— TASK DESCRIPTION —
Every line below that holds "will" must be copied.

— INPUT MATERIAL —
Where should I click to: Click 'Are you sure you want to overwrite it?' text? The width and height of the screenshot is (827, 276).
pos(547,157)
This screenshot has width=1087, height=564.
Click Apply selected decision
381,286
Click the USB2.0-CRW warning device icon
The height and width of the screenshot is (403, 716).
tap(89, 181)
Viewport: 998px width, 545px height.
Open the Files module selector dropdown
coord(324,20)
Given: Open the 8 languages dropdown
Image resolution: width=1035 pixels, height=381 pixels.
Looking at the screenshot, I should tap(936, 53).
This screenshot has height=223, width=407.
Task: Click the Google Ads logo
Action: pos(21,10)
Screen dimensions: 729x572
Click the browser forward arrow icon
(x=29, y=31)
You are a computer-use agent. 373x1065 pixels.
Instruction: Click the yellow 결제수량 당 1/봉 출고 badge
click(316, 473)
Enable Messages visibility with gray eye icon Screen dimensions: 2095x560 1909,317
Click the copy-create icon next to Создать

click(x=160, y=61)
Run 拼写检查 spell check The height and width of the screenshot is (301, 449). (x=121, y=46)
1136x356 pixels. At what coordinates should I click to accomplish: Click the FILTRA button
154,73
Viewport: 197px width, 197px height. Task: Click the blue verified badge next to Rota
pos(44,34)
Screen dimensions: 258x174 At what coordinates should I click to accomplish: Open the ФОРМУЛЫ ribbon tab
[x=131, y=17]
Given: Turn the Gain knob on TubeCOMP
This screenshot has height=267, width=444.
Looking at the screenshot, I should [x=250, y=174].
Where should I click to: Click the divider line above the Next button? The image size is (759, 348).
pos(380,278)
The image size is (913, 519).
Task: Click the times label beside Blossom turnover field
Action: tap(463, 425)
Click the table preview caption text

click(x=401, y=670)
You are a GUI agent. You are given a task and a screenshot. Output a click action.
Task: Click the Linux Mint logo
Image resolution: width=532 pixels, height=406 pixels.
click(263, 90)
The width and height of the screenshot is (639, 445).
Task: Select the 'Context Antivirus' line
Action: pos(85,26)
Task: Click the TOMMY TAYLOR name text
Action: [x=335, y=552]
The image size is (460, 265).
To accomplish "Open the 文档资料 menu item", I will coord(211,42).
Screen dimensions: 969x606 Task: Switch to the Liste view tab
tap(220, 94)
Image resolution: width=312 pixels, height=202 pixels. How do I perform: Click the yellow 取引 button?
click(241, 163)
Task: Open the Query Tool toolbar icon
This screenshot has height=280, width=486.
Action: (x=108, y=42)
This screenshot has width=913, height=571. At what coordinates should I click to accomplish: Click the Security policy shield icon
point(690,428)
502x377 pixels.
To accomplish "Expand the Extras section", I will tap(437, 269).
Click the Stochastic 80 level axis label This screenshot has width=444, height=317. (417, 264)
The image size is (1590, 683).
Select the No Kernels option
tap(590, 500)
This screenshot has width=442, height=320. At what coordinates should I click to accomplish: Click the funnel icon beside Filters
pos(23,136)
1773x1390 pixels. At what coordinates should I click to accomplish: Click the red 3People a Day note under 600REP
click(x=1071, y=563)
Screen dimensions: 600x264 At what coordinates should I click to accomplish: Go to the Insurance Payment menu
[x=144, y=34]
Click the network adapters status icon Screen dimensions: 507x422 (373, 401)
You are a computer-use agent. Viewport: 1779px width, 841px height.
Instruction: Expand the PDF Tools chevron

— TASK OUTPUT —
To accomplish "Open the 文档资料 menu item", I will coord(211,42).
To accomplish "Expand the Extras section", I will tap(437, 269).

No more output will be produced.